After Keventer died in 1937, industrialist Ram Krishna Dalmia, a Keventers distributor at the time, bought the brand in 1940. Dalmia diversified the company into producing powdered milk, condensed milk, milkshakes and ice creams. The company's expansion expanded to 48 distribution points around the National Capital Region in Delhi. Keventers also became a major supplier of milk, powdered milk, condensed milk and biscuits to the Indian Army for several decades up until the 1970s.

In the 1970s, Keventers' primary plant in Chanakyapuri was forced closed by the Indian government to further expand the diplomatic enclave there. After this, Dalmia focused his energy on other business notions, losing interest in the Keventers brand. A small number of Keventers outlets continued to exist, run by a few of its remaining distributors.

==Today==
Keventers is owned by New Delhi-based Super Milk Products Private Limited, which also produces other dairy products. Keventers specializes in classic and custom-style milkshakes. Today, the company is known by consumers in part for its unique foil-topped, vintage-style glass milkshake bottles, which customers are allowed to take with them when they leave.

In 2014, Agastya Dalmia, the grandson of Ram Krishna Dalmia partnered with his friend Aman Arora in attempts to revive the brand, working in part with a few old recipes of the milkshake that Ram Krishna Dalmia had devised. As Dalmia and Arora had no experience in the restaurant business, they attempted to recruit restaurateur Sohrab Sitaram in their endeavor, who declined the offer to work with the brand at the time. Dalmia and Arora continued anyway, opening their first restaurant in the Pitampura area of Delhi in 2014, but did not meet success, closing less than a year later. Sitaram later eventually joined as a partner in the endeavor.

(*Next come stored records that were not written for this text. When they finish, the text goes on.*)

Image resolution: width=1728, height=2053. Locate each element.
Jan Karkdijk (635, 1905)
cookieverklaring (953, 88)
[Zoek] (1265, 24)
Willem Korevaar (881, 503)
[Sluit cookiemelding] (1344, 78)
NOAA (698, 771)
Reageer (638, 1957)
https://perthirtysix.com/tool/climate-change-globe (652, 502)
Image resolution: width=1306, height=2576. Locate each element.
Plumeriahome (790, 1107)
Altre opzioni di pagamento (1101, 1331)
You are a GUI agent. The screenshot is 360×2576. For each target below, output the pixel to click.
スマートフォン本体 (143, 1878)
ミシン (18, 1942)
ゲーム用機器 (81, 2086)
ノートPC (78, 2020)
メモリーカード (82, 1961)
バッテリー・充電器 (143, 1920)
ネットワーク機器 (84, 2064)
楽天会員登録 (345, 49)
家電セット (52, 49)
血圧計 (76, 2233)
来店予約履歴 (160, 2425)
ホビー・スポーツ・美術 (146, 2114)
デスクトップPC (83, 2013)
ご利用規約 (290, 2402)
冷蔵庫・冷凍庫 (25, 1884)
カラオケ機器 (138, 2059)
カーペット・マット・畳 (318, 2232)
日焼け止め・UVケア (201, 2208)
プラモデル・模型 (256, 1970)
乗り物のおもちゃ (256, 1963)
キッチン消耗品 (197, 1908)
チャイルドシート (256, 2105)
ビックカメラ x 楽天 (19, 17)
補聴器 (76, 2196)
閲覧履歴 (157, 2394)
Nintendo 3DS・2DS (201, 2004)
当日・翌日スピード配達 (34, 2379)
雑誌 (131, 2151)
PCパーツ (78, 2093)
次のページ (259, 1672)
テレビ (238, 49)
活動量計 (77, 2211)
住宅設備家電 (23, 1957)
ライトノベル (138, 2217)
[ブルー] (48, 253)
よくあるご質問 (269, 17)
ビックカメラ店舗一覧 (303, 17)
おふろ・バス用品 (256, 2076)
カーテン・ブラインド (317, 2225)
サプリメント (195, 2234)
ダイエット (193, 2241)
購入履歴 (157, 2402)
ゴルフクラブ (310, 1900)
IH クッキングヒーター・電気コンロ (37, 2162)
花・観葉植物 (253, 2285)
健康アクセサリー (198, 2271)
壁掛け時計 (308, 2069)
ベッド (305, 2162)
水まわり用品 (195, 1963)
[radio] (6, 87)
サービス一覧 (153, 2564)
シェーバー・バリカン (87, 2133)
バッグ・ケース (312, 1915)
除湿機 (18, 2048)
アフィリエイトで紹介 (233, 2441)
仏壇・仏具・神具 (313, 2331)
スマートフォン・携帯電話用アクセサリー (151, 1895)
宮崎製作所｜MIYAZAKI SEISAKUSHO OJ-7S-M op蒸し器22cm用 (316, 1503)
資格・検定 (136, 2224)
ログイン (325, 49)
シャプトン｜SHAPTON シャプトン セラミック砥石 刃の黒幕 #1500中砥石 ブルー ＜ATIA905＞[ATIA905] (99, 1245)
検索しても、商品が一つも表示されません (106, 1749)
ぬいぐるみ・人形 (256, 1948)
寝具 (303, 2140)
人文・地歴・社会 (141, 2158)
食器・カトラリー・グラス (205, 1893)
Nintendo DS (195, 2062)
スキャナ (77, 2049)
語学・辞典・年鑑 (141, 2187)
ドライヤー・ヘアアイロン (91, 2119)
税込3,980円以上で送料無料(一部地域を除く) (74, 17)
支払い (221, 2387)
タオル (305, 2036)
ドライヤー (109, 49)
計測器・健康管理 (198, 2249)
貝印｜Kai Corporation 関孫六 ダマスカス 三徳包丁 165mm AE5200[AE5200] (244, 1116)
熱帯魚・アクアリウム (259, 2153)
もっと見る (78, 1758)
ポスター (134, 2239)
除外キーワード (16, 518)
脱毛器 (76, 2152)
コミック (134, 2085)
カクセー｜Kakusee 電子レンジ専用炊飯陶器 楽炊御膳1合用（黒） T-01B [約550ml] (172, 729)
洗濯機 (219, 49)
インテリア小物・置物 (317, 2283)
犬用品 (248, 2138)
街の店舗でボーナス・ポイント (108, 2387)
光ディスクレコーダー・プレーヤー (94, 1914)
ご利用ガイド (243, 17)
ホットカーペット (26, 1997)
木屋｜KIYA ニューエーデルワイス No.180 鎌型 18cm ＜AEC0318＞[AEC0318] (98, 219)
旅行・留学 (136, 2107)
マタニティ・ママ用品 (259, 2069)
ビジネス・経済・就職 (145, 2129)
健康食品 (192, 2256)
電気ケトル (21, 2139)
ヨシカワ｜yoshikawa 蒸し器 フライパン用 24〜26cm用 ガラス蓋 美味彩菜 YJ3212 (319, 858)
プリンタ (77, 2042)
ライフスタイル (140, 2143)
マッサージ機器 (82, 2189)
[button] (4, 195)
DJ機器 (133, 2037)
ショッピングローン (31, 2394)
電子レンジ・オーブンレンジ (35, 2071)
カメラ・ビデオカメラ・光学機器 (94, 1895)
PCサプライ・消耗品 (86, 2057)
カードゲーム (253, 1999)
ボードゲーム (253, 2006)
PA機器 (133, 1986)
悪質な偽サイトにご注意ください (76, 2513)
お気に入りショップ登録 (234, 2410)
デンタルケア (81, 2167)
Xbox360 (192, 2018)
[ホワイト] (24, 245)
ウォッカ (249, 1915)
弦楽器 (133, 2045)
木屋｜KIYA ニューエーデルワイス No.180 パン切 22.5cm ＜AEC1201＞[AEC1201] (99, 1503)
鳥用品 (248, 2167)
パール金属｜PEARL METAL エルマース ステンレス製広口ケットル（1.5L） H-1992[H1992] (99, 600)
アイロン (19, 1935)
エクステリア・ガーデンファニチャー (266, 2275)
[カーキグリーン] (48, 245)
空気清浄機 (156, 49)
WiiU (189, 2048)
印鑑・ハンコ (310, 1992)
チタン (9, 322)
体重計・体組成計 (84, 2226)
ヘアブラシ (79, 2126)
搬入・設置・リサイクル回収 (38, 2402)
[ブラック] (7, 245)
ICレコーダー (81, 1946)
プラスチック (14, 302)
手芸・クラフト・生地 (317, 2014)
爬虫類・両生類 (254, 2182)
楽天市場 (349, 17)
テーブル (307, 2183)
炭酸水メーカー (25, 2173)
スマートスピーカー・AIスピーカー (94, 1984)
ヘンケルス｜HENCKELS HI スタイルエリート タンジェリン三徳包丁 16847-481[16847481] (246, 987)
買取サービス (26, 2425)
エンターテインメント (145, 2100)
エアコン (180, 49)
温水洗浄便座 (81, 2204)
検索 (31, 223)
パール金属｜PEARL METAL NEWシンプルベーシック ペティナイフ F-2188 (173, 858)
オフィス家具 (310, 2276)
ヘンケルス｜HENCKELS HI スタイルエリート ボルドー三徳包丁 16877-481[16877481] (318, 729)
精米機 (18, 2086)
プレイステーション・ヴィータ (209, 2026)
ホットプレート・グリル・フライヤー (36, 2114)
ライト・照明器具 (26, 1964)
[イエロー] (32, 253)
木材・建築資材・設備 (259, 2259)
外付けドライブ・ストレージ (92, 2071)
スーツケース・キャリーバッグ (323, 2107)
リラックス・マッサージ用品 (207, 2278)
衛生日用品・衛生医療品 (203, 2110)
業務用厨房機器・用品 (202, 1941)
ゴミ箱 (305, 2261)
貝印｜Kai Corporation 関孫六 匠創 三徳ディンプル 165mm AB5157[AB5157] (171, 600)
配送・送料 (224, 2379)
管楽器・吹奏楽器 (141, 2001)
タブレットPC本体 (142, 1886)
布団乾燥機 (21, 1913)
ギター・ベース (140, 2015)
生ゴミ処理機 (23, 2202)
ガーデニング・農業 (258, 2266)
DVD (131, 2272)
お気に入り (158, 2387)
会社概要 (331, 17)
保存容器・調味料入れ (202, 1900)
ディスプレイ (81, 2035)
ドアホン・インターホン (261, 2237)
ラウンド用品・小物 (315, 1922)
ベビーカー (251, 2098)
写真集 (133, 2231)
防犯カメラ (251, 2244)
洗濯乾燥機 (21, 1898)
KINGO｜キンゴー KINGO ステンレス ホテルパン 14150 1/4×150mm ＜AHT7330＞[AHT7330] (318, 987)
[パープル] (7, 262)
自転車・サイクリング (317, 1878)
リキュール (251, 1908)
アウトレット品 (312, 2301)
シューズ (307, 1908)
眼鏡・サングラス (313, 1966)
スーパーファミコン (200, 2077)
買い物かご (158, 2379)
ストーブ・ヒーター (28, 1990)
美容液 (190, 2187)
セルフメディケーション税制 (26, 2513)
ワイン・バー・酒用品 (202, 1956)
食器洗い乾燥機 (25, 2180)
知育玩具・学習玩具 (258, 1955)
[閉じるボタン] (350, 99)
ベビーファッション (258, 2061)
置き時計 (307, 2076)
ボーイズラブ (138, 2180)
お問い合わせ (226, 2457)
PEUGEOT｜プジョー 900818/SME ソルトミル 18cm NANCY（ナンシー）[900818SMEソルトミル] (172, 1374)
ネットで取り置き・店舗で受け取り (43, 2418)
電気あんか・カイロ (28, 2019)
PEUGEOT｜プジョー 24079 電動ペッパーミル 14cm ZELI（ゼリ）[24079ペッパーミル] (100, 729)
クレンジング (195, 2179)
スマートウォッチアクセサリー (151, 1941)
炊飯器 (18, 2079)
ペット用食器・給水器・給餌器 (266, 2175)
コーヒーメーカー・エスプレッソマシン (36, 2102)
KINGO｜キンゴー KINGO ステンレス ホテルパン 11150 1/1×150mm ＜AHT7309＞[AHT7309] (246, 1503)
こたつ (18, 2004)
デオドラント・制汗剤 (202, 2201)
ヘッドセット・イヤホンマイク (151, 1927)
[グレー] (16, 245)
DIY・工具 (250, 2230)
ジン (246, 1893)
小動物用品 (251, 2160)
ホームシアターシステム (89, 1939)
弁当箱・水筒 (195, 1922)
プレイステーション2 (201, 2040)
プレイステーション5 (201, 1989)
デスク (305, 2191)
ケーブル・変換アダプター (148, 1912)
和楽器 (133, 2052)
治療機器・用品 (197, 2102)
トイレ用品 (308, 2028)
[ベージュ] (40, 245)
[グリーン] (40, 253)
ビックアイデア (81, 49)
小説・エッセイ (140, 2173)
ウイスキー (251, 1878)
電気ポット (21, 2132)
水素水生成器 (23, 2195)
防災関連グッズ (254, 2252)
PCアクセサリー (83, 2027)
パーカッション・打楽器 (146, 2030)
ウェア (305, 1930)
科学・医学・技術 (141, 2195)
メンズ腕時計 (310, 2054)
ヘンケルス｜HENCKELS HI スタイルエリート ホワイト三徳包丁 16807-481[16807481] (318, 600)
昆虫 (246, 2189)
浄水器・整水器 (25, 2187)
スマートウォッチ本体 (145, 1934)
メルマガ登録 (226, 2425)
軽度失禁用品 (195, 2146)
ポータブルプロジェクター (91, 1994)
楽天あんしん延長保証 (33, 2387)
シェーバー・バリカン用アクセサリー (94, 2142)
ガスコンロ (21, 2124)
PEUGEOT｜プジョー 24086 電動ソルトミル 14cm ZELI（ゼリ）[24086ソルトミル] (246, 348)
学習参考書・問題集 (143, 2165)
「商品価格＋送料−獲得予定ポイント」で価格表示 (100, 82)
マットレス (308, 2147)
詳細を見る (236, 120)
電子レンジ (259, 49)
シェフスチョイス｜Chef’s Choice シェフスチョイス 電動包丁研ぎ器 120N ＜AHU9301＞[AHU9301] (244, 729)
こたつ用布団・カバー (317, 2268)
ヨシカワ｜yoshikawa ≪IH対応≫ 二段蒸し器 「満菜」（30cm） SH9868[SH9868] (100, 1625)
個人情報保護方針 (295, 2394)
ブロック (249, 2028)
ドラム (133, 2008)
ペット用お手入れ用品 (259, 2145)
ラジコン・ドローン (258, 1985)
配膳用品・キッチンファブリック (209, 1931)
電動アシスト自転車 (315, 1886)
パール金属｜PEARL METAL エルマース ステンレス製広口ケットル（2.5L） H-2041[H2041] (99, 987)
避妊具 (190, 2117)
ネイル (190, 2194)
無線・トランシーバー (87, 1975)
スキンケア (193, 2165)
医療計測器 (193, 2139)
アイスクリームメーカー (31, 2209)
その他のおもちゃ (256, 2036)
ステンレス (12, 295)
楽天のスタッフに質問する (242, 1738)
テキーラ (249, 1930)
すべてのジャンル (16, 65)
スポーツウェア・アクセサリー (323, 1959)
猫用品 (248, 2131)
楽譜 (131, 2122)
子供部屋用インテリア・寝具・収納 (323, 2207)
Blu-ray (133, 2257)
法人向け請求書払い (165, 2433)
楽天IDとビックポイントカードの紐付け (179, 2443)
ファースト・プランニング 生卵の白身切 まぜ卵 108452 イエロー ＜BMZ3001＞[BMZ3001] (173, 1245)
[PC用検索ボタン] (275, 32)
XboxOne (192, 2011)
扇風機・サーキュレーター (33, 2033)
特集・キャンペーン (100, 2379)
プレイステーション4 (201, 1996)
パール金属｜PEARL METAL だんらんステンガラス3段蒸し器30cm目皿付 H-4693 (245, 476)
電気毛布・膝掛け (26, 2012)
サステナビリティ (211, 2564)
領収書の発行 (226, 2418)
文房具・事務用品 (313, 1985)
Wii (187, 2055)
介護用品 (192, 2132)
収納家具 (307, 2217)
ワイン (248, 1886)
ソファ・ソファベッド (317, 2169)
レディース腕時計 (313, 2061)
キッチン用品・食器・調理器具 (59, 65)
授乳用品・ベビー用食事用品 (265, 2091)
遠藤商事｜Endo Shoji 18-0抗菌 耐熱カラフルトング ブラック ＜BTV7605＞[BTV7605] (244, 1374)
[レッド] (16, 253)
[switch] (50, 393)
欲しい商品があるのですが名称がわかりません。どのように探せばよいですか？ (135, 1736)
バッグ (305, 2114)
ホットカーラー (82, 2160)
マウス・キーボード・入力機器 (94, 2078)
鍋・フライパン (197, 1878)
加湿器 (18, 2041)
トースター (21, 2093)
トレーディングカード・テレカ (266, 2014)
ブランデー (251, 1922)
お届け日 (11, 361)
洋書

In 2019, the company went to the Delhi High Court in protest about one of the company's licensees, which was alleged to have been purveying Keventers products using inferior milk. During that time, the judge stated to company lawyers that he had sampled products at several outlets and that the brand is "no longer as good as it used to be" and deemed them as "not at all fit for consumption." At the time, the franchisee stated that they had made significant improvements, and the judge stated that the licensee and Keventers should utilize dispute resolution mediation to resolve the matter, and did not impose any injunction against the licensee. After the judge's statement, some consumers discussed the matter on Twitter expressing disappointment with the product.

In 2021, the company had a combined total of over 200 kiosks, cafés and brick-and-mortar restaurants in India and also has a presence in Dubai, United Arab Emirates; Nairobi, Kenya; and Nepal.